Прошло еще полчаса, прежде чем мы услышали первый шорох. Тела напряглись. Шуршали опавшие промерзшие листья. Кто-то шёл по лесу. Судя по походке, это был мужчина; так сказал Герман, хотя я понятия не имела, как можно отличить мужскую походку от женской, да ещё и по звуку.
– Приготовь верёвку, – шепнул Герман.
Я полезла в рюкзак, стараясь создавать как можно меньше шума. Веревка, веревка…где же она? В голове промелькнула мысль, маленькая надежда, что она не найдётся. А это значит, что мне не придется никого связывать. Да, именно так мы договорились с Германом – план «А»: он хватает человека, а я связываю ему руки. Что будет дальше, мы не придумали – решили действовать по обстоятельствам. Все это казалось мне сумасшествием. Руки дрожали то ли от страха, то ли от холода. Но наконец эта несчастная веревка все-таки нашлась.
– Он рядом, идём.
В нескольких метрах от нас промелькнул силуэт. Герман был прав, это все-таки оказался мужчина. Чёрная толстовка с натянутым на голову капюшоном и камуфляжные штаны – это все, что я успела увидеть. Он что-то держал в руке, что-то белое и достаточно большое. Кажется, ведро от краски. Но…зачем? Что он приготовил на этот раз?

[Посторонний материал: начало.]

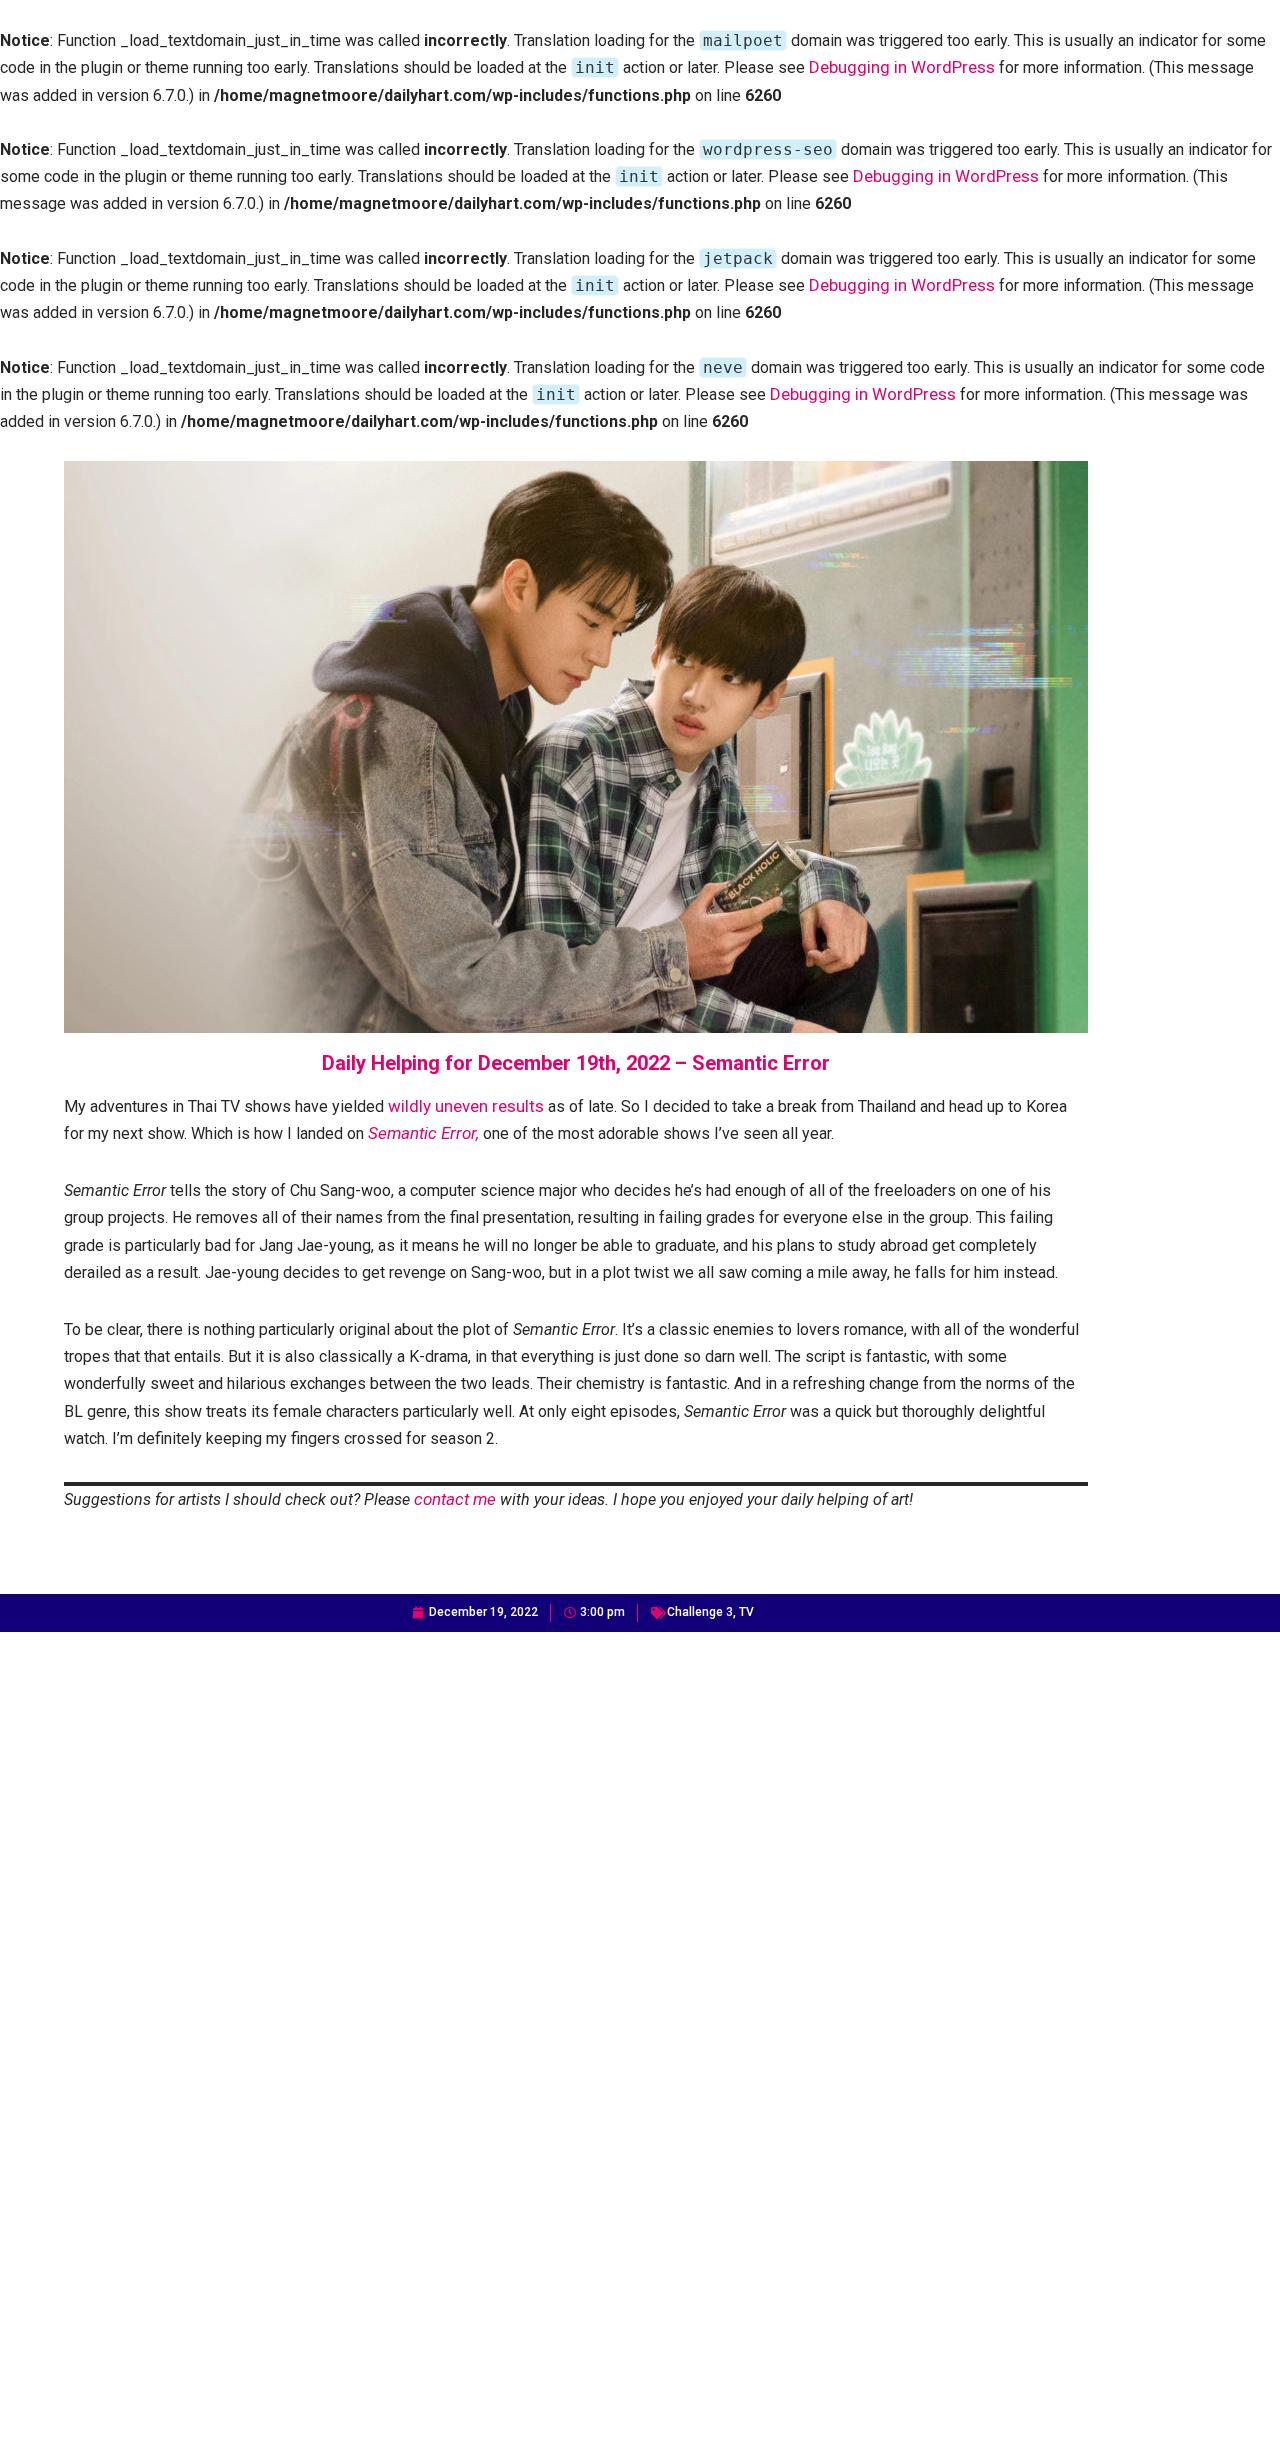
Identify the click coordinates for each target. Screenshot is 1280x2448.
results (518, 1106)
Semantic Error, (423, 1133)
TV (746, 1612)
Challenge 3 (700, 1612)
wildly (409, 1106)
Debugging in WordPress (902, 67)
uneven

Я осторожно пробиралась вслед за Германом.
– Эй, постой! – крикнул он, и мужчина тут же остановился, недоуменно озираясь по сторонам. Это был скорее даже не мужчина, а молодой парень. Вполне подходящий возраст для человека, который мог отправлять тайные записки.
Кажется, парень хотел что-то спросить, но не успел. Кулак Германа оставил отметину прямо на его скуле. Потеряв равновесие, он упал на землю и согнулся от боли. Тут же воспользовавшись этой ситуацией, мой напарник ловко скрутил ему руки, как это делают заправские полицейские в криминальных фильмах про наркодиллеров.
– Давай, Даша!
На ватных ногах я подошла к неизвестному и начала обматывать его руки верёвкой в районе кистей.
– Медленно, слишком медленно, Даша!
Я пыталась делать это быстрее, но руки не слушались. Мы только что напали на человека. Эта мысль затуманивала сознание. Хотя, торопиться было некуда – парень и не думал вырываться. Кажется, он испугался еще больше, чем я.
– А теперь отвечай, какого лешего ты здесь забыл? – выкрикнул Герман, вновь занеся кулак, когда я наконец закончила свою «работу».
Кажется, незнакомец хотел что-то сказать, но вышло лишь невнятное бормотание. Он закашлялся и сплюнул сгусток крови.
– Отвечай, когда с тобой разговаривают! Спрашиваю последний раз: что ты тут делал?
Наш пленник наконец приподнял голову и повернулся в нашу сторону. Впервые я увидела его лицо под чёрным капюшоном. В тот же миг земля ушла из-под ног. Я ожидала увидеть кого угодно, но только не этого человека. Нет, этого не может быть.
– Ромыч? – изумленно прошептала я.
– Даша? – прохрипел друг, делая вид, что удивлён не меньше моего.
– Что за… – разглядывая пленника, точно пытаясь убедиться, что мы оба ошиблись и это не мой одногруппник, Герман сделал пару шагов назад. – Что ты, черт подери, здесь делаешь? Это твоих рук дело?
– Что – «это»? – снова прохрипел Ромыч и выплюнул очередной сгусток крови. – Что здесь вообще происходит? Вы все с ума посходили?!
– Не заговаривай зубы, – начинал злиться Герман, – и отвечай, какого черта ты все это делаешь?
– Я…я… – начал закипать Ромыч. – Я ректору пожалуюсь! Я все ему про вас расскажу, Герман Андреевич. Расскажу, как вы связываете в лесу своих студентов. Вы мне, между прочим, зуб выбили! Все доказательства на лицо! Да Вы просто ненормальный! Вас уволят к чертовой матери, если немедленно не отпустите меня!
Я положила руку Герману на плечо и тихо, стараясь, чтобы не слышал друг, произнесла:
– Он прав. Если в университете узнают, нам больше никто не поверит. Тебя уволят, а меня отчислят. Лучше развяжи его.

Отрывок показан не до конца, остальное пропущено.